* Exercise directions:
A single number is required: the count of lines in the following entries that include the word "input".

* Excerpts from a dataset:
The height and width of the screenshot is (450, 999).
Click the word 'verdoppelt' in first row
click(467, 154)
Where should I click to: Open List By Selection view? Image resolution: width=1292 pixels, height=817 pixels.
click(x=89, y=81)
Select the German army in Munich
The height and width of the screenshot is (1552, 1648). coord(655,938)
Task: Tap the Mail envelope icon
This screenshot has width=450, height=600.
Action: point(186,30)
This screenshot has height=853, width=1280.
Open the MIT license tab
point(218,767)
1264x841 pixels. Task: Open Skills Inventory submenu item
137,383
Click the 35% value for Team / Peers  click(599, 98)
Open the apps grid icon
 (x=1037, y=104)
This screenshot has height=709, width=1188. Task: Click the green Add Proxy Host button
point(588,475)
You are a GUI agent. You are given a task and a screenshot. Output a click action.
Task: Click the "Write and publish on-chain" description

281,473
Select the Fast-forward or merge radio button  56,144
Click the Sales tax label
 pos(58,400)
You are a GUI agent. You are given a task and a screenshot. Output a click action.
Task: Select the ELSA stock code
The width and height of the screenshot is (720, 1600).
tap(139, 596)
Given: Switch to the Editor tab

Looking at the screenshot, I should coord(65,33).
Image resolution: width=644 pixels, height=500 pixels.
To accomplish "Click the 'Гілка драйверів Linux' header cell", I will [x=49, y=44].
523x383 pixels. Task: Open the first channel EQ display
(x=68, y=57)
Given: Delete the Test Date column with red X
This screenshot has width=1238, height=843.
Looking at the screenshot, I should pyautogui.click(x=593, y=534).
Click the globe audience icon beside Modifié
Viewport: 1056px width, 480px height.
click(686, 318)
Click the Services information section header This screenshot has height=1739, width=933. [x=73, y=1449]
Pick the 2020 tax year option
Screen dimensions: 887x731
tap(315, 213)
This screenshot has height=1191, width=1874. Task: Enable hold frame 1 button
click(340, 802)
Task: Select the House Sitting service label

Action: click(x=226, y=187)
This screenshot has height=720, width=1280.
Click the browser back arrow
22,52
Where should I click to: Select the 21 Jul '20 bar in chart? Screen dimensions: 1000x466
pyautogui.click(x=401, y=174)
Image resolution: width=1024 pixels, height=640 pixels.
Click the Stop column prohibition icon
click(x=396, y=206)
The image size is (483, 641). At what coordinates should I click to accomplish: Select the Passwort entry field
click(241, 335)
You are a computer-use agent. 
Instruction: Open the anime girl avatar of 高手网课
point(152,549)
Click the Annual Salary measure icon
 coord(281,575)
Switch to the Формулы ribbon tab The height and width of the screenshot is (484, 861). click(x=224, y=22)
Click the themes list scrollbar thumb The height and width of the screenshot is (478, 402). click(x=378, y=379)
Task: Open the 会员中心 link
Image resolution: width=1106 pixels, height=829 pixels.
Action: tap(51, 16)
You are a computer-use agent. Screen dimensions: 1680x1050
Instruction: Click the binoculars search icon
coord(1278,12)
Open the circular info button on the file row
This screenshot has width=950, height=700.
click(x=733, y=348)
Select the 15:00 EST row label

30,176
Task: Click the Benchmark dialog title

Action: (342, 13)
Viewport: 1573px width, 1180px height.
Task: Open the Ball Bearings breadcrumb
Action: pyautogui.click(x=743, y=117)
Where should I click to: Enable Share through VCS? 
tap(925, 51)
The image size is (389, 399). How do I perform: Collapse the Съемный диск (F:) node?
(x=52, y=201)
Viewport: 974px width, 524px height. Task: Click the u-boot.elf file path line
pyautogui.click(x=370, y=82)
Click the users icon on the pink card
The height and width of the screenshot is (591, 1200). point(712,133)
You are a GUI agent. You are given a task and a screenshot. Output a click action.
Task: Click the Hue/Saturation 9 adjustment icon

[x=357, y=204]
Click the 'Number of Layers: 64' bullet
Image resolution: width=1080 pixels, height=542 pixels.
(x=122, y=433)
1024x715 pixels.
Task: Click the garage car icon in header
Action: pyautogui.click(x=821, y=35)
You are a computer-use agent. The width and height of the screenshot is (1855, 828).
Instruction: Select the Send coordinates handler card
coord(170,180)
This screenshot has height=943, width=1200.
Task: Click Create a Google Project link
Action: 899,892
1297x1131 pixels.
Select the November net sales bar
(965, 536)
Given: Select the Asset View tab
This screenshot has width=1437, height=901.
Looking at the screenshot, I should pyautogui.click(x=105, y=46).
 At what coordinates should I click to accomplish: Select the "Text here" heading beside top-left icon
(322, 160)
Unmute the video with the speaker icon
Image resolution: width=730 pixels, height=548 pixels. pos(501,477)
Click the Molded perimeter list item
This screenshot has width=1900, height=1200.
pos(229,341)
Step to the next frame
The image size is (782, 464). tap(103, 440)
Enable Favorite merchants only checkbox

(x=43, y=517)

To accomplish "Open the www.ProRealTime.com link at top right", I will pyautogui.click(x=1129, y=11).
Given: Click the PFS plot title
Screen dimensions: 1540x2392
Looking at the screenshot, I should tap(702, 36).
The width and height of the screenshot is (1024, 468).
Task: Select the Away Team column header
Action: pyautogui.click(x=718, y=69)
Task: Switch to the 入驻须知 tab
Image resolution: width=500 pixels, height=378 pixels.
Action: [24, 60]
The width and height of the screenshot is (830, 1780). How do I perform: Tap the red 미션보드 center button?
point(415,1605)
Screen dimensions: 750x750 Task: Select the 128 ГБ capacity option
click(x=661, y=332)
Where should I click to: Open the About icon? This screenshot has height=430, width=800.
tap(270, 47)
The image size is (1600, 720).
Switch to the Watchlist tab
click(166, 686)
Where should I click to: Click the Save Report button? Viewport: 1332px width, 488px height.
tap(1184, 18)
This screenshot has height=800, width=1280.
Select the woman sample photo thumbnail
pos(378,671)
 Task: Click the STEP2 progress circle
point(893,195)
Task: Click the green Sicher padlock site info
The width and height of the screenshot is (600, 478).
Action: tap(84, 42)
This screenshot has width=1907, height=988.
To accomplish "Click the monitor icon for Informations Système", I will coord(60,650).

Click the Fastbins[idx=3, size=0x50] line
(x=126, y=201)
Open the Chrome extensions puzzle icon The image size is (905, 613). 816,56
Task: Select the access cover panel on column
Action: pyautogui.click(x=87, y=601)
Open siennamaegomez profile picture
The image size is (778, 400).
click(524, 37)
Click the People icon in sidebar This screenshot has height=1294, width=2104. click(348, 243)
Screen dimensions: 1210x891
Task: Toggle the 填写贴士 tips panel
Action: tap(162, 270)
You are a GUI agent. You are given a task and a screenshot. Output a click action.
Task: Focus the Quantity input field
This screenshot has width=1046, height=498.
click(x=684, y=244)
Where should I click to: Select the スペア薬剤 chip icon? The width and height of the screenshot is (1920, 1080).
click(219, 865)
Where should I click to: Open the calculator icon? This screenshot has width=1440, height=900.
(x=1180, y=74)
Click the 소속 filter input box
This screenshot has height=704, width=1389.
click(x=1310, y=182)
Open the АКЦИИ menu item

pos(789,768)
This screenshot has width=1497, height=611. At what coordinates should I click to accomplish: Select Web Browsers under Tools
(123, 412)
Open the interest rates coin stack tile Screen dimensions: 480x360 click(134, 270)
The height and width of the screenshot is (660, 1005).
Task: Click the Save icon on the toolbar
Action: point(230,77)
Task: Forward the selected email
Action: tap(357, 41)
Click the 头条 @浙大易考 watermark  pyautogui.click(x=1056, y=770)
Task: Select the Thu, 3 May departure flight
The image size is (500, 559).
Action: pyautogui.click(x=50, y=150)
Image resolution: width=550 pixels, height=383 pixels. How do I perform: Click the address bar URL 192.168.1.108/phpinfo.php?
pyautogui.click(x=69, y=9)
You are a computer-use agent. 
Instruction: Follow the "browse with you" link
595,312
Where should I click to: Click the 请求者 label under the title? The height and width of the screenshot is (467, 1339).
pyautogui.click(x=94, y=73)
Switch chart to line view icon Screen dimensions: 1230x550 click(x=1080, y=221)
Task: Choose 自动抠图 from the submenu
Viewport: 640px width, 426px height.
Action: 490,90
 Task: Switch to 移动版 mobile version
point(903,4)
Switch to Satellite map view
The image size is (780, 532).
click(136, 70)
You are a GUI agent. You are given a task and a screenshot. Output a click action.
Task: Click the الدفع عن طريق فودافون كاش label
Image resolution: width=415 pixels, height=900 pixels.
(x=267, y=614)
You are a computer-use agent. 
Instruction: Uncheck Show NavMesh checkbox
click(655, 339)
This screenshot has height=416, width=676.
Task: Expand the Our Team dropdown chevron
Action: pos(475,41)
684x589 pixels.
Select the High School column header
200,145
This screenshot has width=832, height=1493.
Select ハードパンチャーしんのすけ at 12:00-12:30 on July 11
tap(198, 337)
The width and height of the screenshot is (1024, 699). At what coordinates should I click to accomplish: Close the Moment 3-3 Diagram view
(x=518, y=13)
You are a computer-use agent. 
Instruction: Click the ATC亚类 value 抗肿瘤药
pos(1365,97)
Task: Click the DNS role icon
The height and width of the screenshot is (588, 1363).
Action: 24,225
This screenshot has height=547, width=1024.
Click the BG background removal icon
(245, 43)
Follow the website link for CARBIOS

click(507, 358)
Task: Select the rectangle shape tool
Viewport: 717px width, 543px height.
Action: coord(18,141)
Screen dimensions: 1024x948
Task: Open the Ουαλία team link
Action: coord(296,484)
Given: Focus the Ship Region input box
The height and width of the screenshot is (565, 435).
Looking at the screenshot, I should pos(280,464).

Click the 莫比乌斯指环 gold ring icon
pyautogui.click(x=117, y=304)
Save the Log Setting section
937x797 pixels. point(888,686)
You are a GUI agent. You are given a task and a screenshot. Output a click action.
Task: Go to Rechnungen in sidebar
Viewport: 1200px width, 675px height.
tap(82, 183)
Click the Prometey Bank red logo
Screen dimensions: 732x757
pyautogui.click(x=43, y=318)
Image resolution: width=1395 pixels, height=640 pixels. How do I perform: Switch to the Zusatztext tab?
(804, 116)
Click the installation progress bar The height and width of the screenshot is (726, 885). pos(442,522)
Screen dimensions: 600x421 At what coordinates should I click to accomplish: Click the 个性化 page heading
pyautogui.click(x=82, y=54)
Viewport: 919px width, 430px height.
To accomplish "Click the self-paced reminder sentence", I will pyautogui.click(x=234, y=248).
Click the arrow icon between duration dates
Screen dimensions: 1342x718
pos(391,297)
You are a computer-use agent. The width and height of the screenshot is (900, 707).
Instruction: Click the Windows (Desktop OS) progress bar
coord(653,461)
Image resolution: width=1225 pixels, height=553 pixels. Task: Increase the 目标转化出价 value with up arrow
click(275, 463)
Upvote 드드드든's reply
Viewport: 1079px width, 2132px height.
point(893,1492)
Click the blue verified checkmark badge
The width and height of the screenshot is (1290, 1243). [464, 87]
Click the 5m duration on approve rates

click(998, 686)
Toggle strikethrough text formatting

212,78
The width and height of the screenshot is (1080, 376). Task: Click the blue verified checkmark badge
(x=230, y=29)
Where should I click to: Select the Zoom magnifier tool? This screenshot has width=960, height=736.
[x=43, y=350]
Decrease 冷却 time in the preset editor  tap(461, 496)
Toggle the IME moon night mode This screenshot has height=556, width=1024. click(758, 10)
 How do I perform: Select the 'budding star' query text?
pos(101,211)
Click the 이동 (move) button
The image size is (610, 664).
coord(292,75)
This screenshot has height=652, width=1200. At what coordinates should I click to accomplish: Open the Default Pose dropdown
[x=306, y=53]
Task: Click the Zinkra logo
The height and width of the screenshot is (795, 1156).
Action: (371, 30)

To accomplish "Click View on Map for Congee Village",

* Problem solution:
3